Ao deixar a prisão de Curitiba, em 2019, De Masi declarou que a prisão não mudou em nada o prestígio de Lula no exterior. “O fato de estar mantido aqui como preso político não mudou em nada o prestígio dele lá fora. Lula continua sendo uma grande liderança do mundo, talvez a maior de todas”, declarou.

“Lula me disse que não vai trocar a sua dignidade por sua liberdade e me pediu para que cada um de vocês que estão aqui façam o mesmo para ele, a luta da esquerda é uma luta de longo prazo, mas ao fim deste caminho haverá uma esquerda muito maior”.

Convergências

Ao deixar o encontro com Lula, De Masi defendeu a proposta de Lula de mediação da guerra na Ucrânia, que deve ser tema do encontro do presidente com o papa Francisco, nesta quarta-feira (21), no Vaticano. Lula procura aliados em todo o mundo para intermediar um acordo para convencer Vladimir Putin e Volodymyr Zelensky a sentarem-se à mesa de negociações para o fim do conflito.

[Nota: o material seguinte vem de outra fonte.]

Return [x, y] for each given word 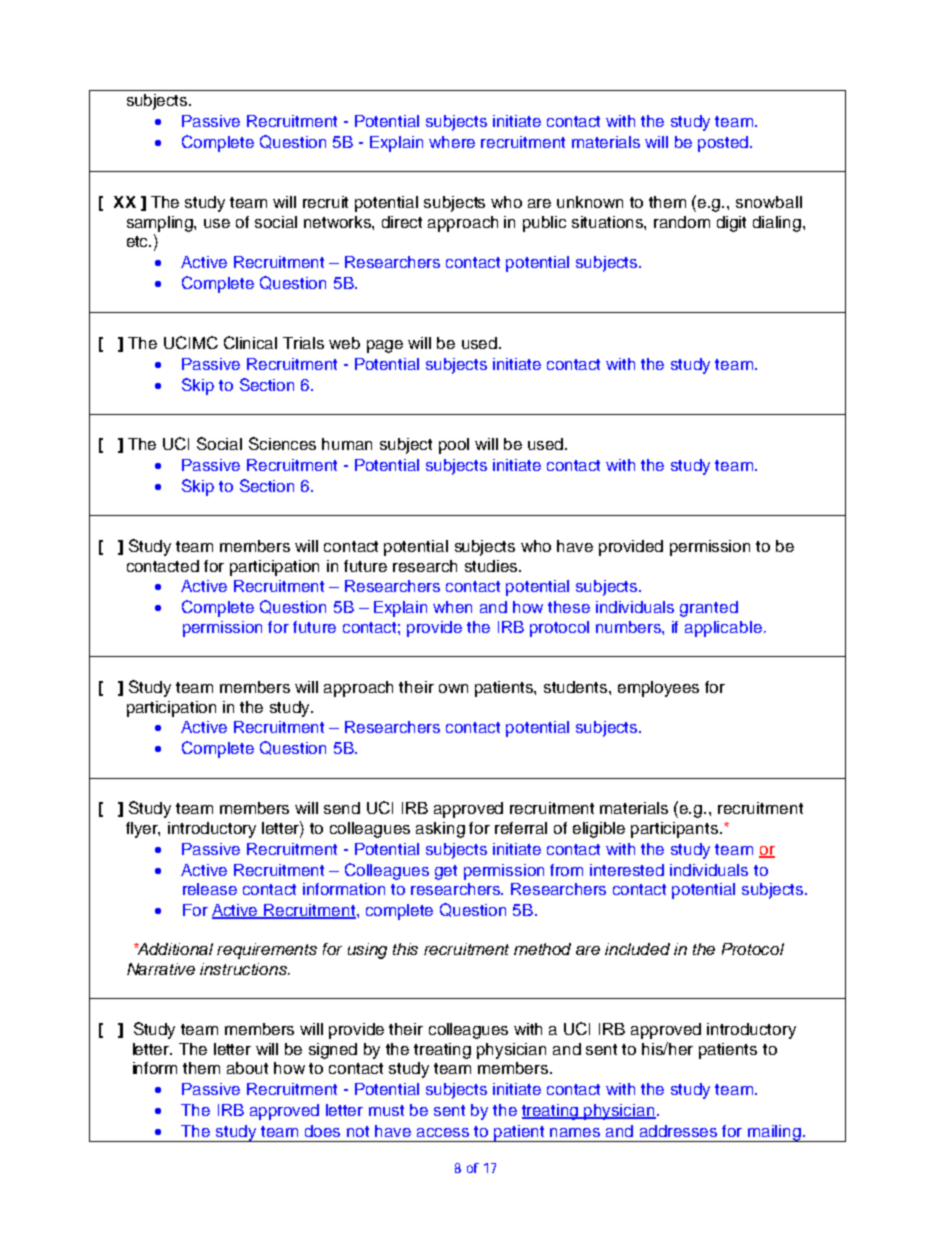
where [452, 142]
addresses [678, 1131]
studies [493, 566]
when [452, 607]
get [446, 872]
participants [676, 830]
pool [454, 446]
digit [731, 224]
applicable [723, 629]
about [247, 1068]
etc [139, 241]
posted [724, 144]
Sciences [282, 443]
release [210, 889]
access [443, 1132]
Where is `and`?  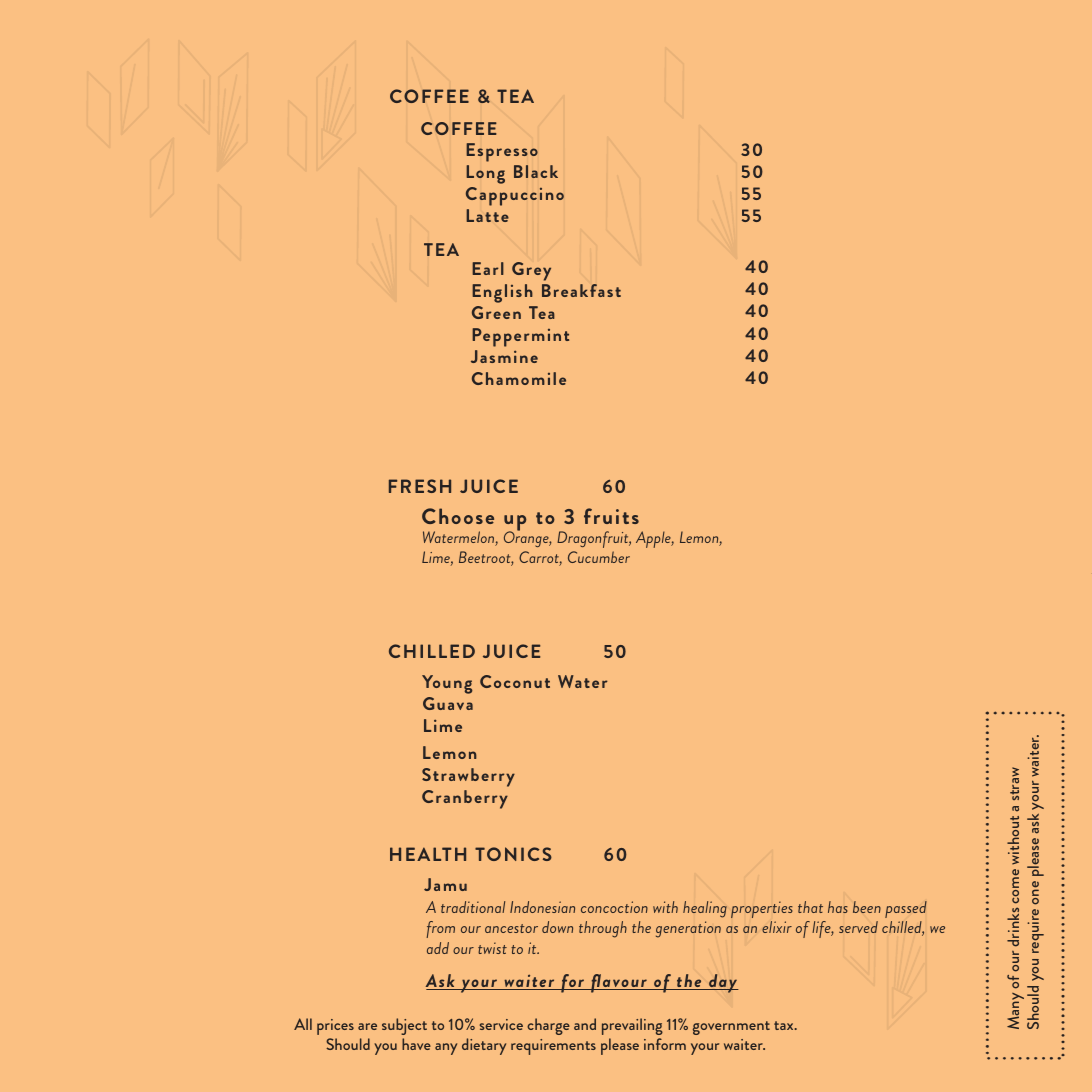 and is located at coordinates (585, 1024).
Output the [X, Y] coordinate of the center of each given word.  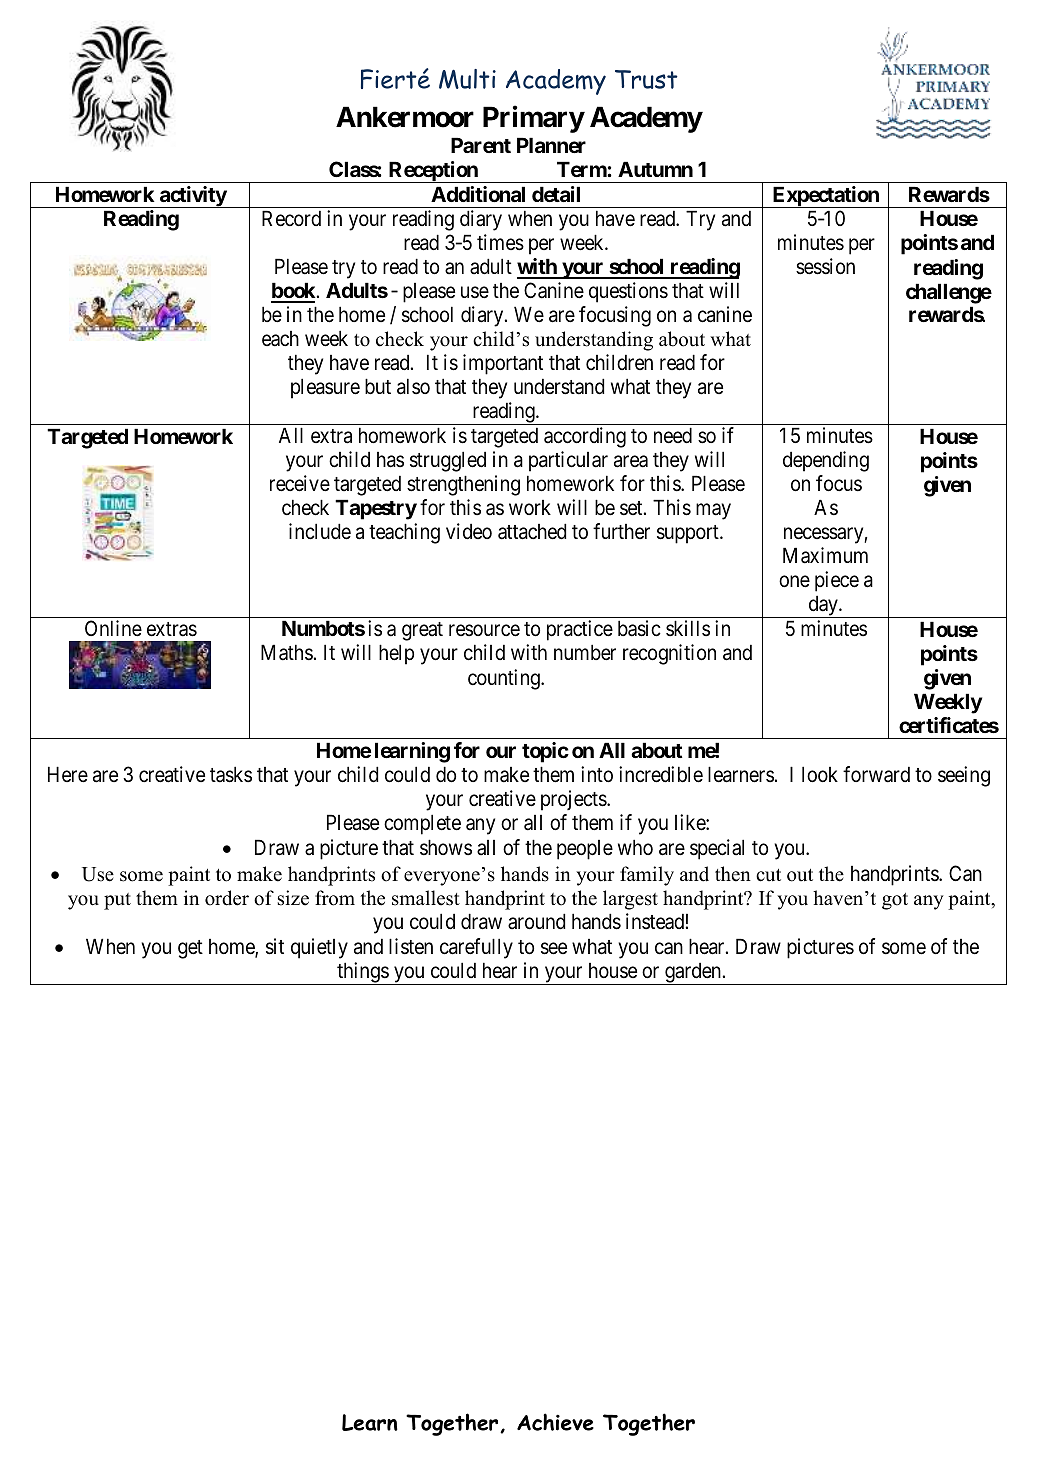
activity [193, 197]
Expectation [825, 197]
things [362, 973]
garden [693, 974]
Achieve [555, 1422]
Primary [533, 119]
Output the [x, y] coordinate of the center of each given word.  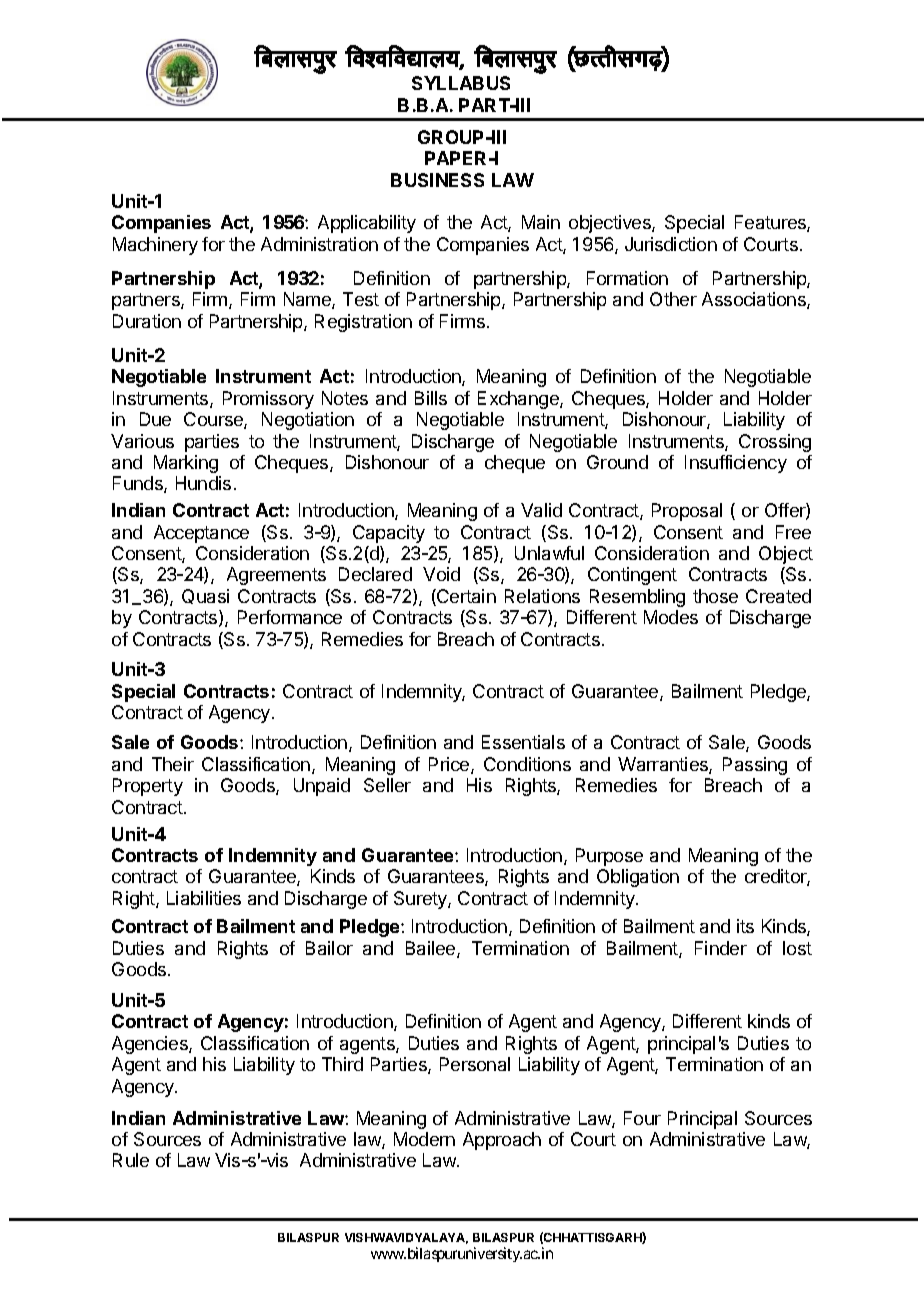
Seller [387, 785]
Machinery [155, 246]
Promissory [268, 400]
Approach [502, 1141]
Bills [431, 398]
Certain [465, 597]
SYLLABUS [461, 83]
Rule [131, 1160]
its [745, 926]
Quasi [205, 596]
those [715, 596]
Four [642, 1118]
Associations [755, 300]
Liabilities [204, 898]
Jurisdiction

“Lula me falou da sua ideia e de paz e da importância da colocação de alguns países em relação ao conflito, como Índia e Brasil, de não se alinharem ao envio de armas para Ucrânia. É uma posição mais fácil para esses países gerirem ações de mediação. Lula está alinhado à ideia do papa, tem o mesmo ideal em relação à paz”, afirmou De Masi ao enviado de O Estado de S. Paulo.

Segundo o sociólogo, Lula defendeu a decisão de não enviar equipamentos militares para a Ucrânia, mesmo após pedidos do governo Zelenski. A ideia é que países do Sul Global e não alinhados, a exemplo também da Índia, possam preservar laços com os dois lados e uma posição favorável a negociações de paz.

Essa posição, no entanto, se choca frontalmente com o apoio que países da União Europeia dão à defesa da Ucrânia, seja com ajuda financeira ou bélica, como a própria Itália. No entanto, o número de países alinhados no esforço para acabar com a guerra só cresce, envolvendo países da América do Sul, da África e da Ásia, questionando o fomento da guerra pelos países europeus e EUA.

O italiano também comentou o encontro de última hora de Lula com a primeira-ministra de direita Giorgia Meloni. Ele pontuou que na Itália e no Brasil há diferenças de organização e unidade entre os campos da direita e da esquerda – e disse esperar que a esquerda se organize em seu país.

Segundo De Masi, não restam dúvidas das firmes posições de esquerda e de direita sustentadas por Lula e Meloni, sobretudo na economia, mas embora cada um tenha suas ideias diferente, “há muitas coisas em comum” que tratar.

Ócio criativo

O sociólogo De Masi nasceu em Rotello, em 1938 e é um dos mais prestigiados acadêmicos europeus, autor de livros como “Ócio criativo” (Editora Sextante), “O futuro do trabalho” (Editora José Olympio), “Desenvolvimento Sem Trabalho” e “A Emoção e a Regra”. 

É dele o conceito de “ócio criativo” (“Il Lavoro Creativo”), de 2000, no qual defende que os períodos de lazer são uma parte essencial do trabalho, mas que as empresas continuam a operar segundo o velho modelo de trabalho, que associa o tempo de trabalho à produtividade, o que não necessariamente é verdade no mercado moderno.

“Existe um ócio alienante, que nos faz sentir vazios e inúteis. Mas existe também um outro ócio, que nos faz sentir livres e que é necessário à produção de ideias, assim como as ideias são necessárias ao desenvolvimento da sociedade”, afirma De Masi, em uma de suas obras. 

Seus pensamentos influenciaram muito as novas gerações de CEOs de startups que se tornaram grandes players de tecnologia no mundo, ao articular em sua teoria o equilíbrio entre trabalho, lazer e criatividade.